Had lunch today with David Hale, the preeminent international economist who was in Atlanta to give a speech. Hale was just back from the Federal Reserve conference in Jackson Hole over the weekend, and said that from his conversations with Fed officials, that the central bank may be prepared to raise rates higher than is widely believed.

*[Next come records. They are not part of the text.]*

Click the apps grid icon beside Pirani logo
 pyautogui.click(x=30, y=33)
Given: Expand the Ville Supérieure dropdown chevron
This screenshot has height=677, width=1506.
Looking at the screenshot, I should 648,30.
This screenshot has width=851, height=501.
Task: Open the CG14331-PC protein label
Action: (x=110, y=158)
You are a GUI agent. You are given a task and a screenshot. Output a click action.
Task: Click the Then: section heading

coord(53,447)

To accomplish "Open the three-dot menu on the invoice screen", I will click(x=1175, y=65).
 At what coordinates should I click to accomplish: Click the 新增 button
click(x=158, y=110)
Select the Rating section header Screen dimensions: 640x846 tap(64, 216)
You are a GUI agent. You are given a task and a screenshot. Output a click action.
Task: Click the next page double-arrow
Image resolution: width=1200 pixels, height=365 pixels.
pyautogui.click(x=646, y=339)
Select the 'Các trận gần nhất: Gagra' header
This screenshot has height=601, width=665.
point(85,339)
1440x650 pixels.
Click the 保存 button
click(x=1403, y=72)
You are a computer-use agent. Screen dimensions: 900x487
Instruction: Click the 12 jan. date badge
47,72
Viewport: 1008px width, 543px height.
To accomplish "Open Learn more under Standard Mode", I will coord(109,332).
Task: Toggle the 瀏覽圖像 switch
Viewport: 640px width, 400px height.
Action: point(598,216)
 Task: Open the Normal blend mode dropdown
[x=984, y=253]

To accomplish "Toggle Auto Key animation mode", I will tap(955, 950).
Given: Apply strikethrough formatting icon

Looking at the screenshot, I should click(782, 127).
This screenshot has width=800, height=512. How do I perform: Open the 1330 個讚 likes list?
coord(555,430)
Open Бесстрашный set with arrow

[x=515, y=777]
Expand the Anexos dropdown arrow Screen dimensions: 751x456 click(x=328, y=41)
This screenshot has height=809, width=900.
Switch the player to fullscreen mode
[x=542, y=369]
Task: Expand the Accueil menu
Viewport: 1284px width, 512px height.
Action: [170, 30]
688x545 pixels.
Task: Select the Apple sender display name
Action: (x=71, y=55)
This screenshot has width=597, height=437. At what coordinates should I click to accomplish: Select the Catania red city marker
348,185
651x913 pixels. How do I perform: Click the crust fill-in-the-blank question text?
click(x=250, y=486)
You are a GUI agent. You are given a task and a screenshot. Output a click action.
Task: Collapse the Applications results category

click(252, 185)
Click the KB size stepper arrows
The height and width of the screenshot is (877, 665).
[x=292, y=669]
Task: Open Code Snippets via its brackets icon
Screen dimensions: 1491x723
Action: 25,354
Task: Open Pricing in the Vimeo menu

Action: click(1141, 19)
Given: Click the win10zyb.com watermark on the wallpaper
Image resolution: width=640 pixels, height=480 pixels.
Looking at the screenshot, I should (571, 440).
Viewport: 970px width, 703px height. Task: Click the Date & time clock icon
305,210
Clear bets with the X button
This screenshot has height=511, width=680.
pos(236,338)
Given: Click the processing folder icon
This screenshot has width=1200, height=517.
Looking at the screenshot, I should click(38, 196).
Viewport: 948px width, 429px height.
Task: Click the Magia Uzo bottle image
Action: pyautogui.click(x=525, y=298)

Based on his conversations with Fed officials, Hale believes that the Fed won't stop raising rates until the Fed Funds rate hits 4.5% -- and he thinks it's quite possible the central bank takes the Fed Funds rate up to 5%. Not that the Fed is trying to prick the housing bubble; Hale believes the Fed simply wants to cool real economic growth (meaning, after subtracing inflation) back down to the 3%, and they believe it could mean taking rates up to 5%. Of course, this scenario assumes that long-term rates don't move dramatically (the Fed has been mystified that long-term rates -- which are controlled not by the Fed, but by the private markets -- haven't moved in tandem with short term rates, resulting in a flattening yield curve). If long-rates did begin to move on their own, then that could negate this much Fed tightening.
But if Hale's hunch proves correct, that could spell bad news for anyone with a home-equity line or an adjustable rate mortgage. That could mean home equity rates, which are generally pegged to the prime rate, could climb to 8% or higher. And it was just 18 months ago that many of these home equity loans pegged to the prime rate were as low as 3.75% or 4%.